Background: Acute kidney injury (AKI) necessitating renal replacement therapy adversely affects outcomes after thoracoabdominal aortic aneurysm (TAAA) repair. The effects of earlier stages of AKI are less known. We hypothesized that earlier stages of AKI would reduce early survival after TAAA repair.
Methods: We analyzed prospectively collected data from 1,056 consecutive TAAA repairs from our institution (2006 to 2016). We excluded patients less than 18 years of age, those with preexisting renal disease, and three patients who died intraoperatively, resulting in 873 patients. The Kidney Disease Improving Global Outcomes criteria grouped patients into three AKI stages; stage 3 necessitated initiation of renal replacement therapy. Multivariable modeling identified operative mortality predictors. Kaplan-Meier analysis assessed 1-year survival.
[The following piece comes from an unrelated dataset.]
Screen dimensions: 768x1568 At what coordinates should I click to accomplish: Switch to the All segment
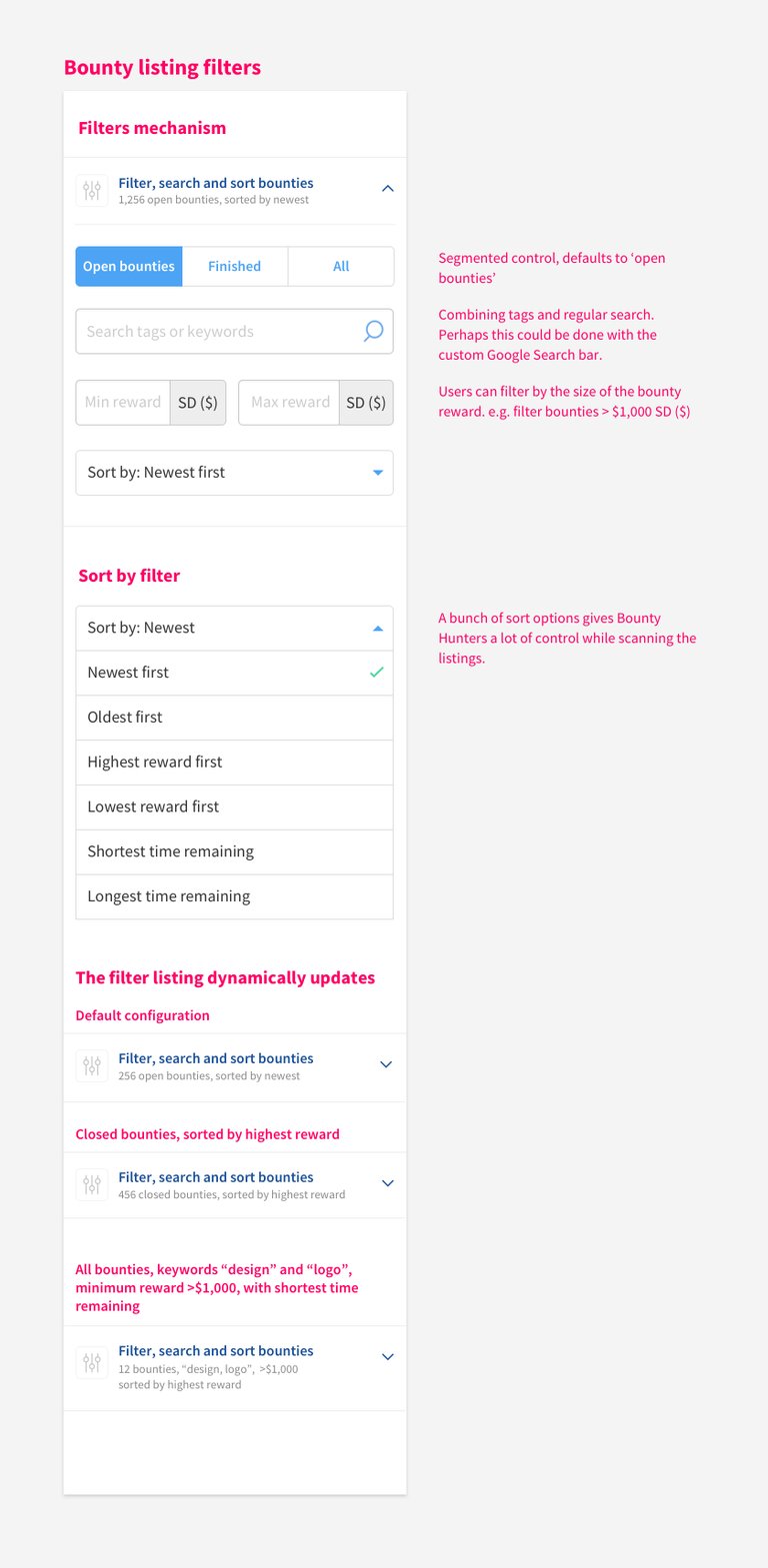pos(341,267)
Results: Of 873 patients, 642 (73.5%) had no AKI and 231 (26.5%) had postoperative AKI (mild/stage 1, n = 92 [10.5%]; moderate/stage 2, n = 44 [5%]; severe/stage 3, n = 95 [10.9%]). Operative death occurred in 65 patients (7.4%): 14 (2.2%) with no AKI, 5 (5.4%) with mild AKI (p = 0.07 versus no AKI), 8 (18.2%) with moderate AKI (p = 0.02 versus mild), and 38 (40%) with severe AKI (p = 0.01 versus moderate). In multivariable analysis, moderate AKI independently predicted death (relative risk ratio: 9.4, 95% confidence interval: 3.4 to 25.9). Kaplan-Meier 1-year survival was 91.1% ± 1.2% for no AKI, 84.6% ± 3.9% for mild AKI (p = 0.07 versus no AKI), 67.4% ± 7.6% for moderate AKI (p = 0.01 versus mild), and 46.6% ± 5.3% for severe AKI (p = 0.02 versus moderate; p < 0.0001 across all groups).
Conclusions: Moderate/stage 2 AKI reduced early survival after TAAA repair. Prevention, earlier detection, and optimal medical management of AKI may improve survival.